Privacy Policy
Twitter Master
Last updated: March 8, 2026
Overview
Twitter Master is a Chrome extension that helps users draft AI-assisted content and automate selected actions on X/Twitter. The extension processes only the data needed to provide the features the user explicitly enables.
Data We Process
- User-provided settings such as AI provider, model, automation limits, schedule preferences, and optional custom endpoint.
- User-provided API keys for the selected AI provider.
- Visible X/Twitter page content needed for enabled features, such as tweet text, profile handles, user lists, and reply composer context.
- User-entered prompts, reply ideas, draft text, and assistant selections used for AI generation.
- Local activity data such as automation status, scraped handles, action logs, daily counters, and voice/profile analysis results.
How Data Is Used
- Generate replies, tweets, threads, and voice/profile analysis through the AI provider selected by the user.
- Run automation features such as follow, unfollow, like, bookmark, retweet, scraping, and keyword monitoring on X/Twitter.
- Store local configuration, usage counters, and session state in
chrome.storage.local.
When Data Leaves the Browser
Data is sent out of the browser only when required by an enabled AI feature.
Depending on the provider selected by the user, relevant prompts and context may be sent to OpenAI, Anthropic, Google Gemini, Groq, OpenRouter, or a custom OpenAI-compatible endpoint configured by the user.
No X/Twitter page content is sent to an AI provider unless the user uses an AI feature that requires it.
What We Do Not Do
- We do not sell user data.
- We do not run advertising trackers.
- We do not run third-party analytics inside the extension.
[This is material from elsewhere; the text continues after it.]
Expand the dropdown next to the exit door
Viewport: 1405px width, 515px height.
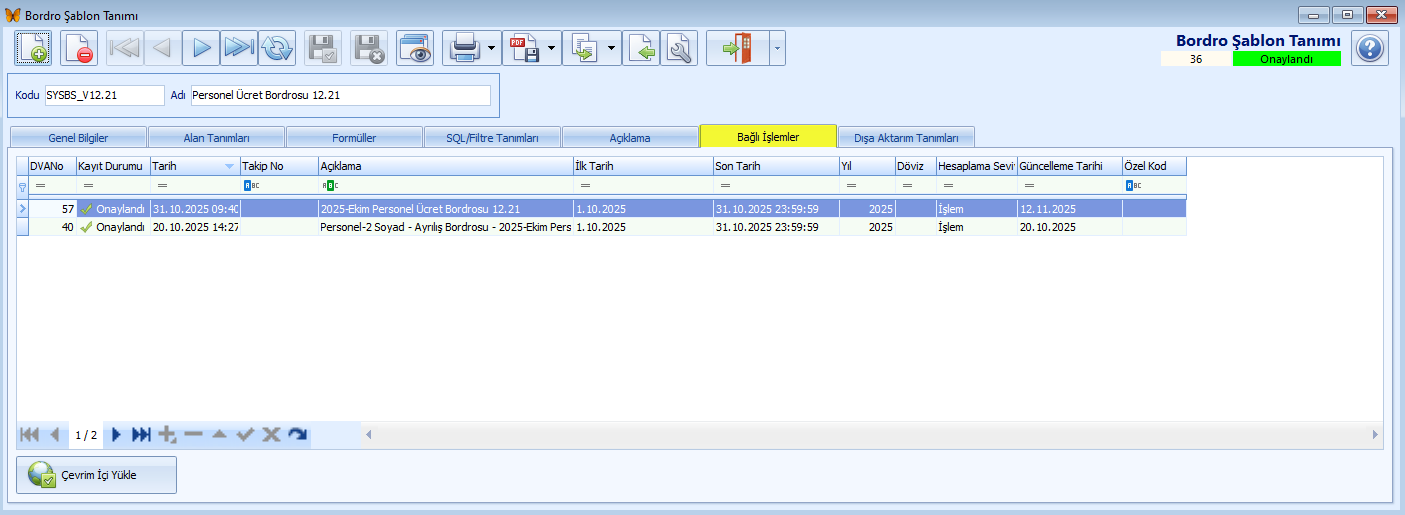[x=777, y=48]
- We do not send user data to the developer for manual review.
User Control
- Users can change or remove API keys and settings at any time.
- Users can clear scraped users and local activity logs from the extension UI.
- Users can uninstall the extension to remove locally stored extension data from Chrome.
Security Notes
API keys are stored locally in the browser profile and used only to call the provider selected by the user. If the user configures a custom endpoint, data sent to that endpoint is governed by the user’s chosen provider or gateway.